■ Given text ■
I grew up in an Air Force family. We moved so often, that my sister and I can remember what grade we were in when specific events happened, simply by recalling the place we were at. Fell down the long staircase – I must have been three because we were living in Tennessee; climbed trees with Phillip Van Stavern and he fell out of a pine and broke his arm – I was five, because we were at Shaw Field in South Carolina; Brownie Scouts with Diane Marie Hart and Ivy McKee – 3rd grade, Sembach Air Base in Germany; learned to hula hoop – must have been 5th grade because we were living on Holmes Drive in Colorado Springs.
People who grew up in one place (like my brother-in-law) often aren’t sure what grade they were in when specific events happened. It all runs together smoothly with a common background. They’ll remember elementary school times from high school times, of course, but those lazy summers in between school years have a timeless quality for them that military brats almost never had.
I think my bees are like that. They’re born, grow up, work, and die in one hive for the six weeks they live. In the winter, worker bees live longer because they’re not out wearing their wings off with all the foraging. But still – their entire life is bounded within a five-mile radius of the hive.

■ Excerpted data ■
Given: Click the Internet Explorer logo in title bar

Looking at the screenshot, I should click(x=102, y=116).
...
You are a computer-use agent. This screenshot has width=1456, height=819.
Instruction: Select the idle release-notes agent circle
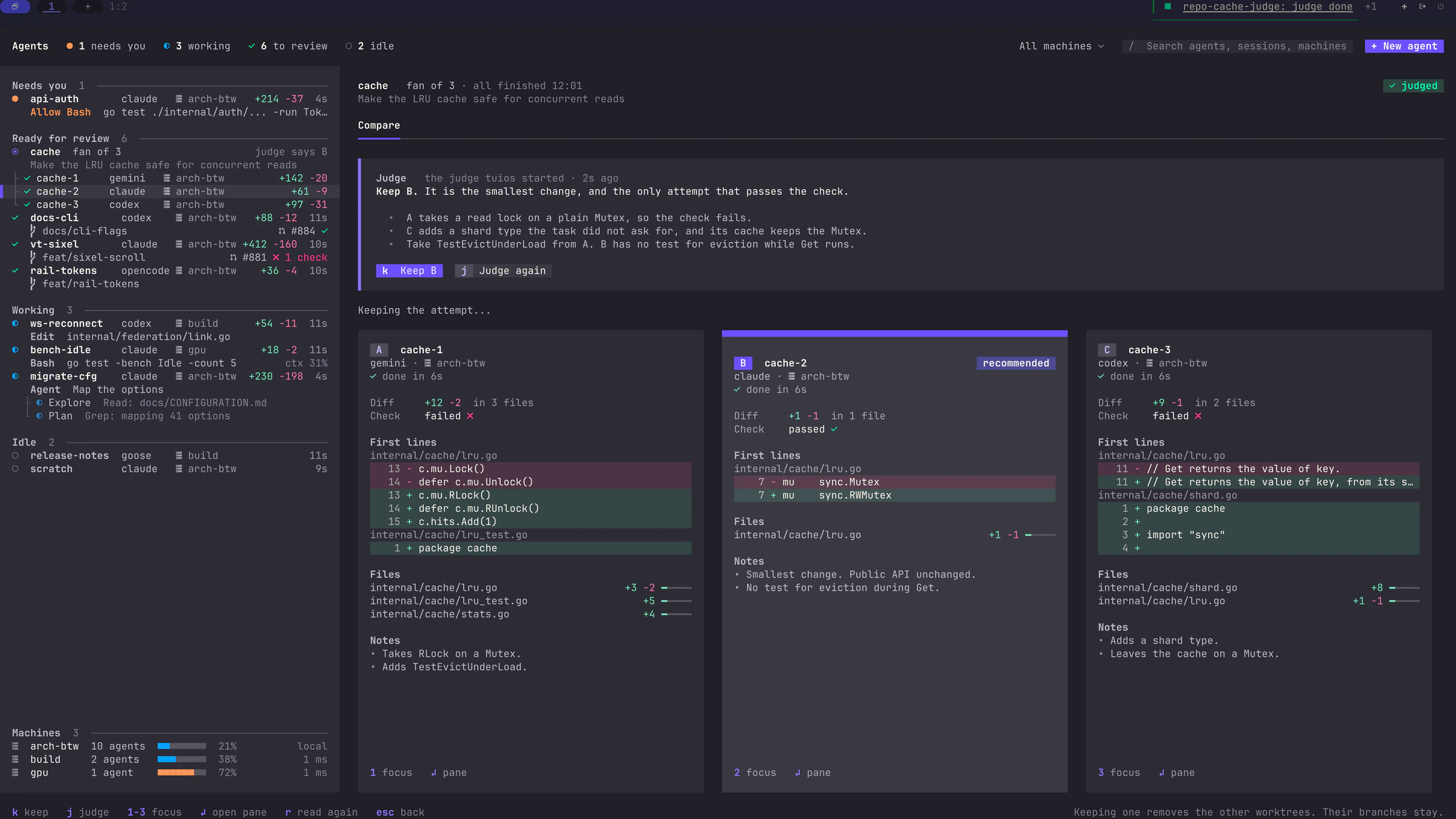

■ To do ■
Pick up the text about growing up in an Air Force family and keeping bees, and continue it after its last sentence.

■ Exercise result ■
Bees that are born into a commercial hive, however, must have a military-brat existence, being hauled from one end of the country to another, following the crops as they blossom at different times in a wave from south to north or from east to west. One week they’ll be in the almond groves of California, and the next week in the Midwest for the alfalfa or clover. Avocados here, peach trees there. They cope, of course, but I wonder if they ever wonder what happened to some of their hive-mates that didn’t make it back to the hive before the forklift came to load them back on the truck.
I still wonder about Phillip and Ivy and Diane Marie.
BEEattitude for Day # 222:
Blessed are those who keep in touch with friends from childhood, for they shall see the sweep of changes as the people they know mature.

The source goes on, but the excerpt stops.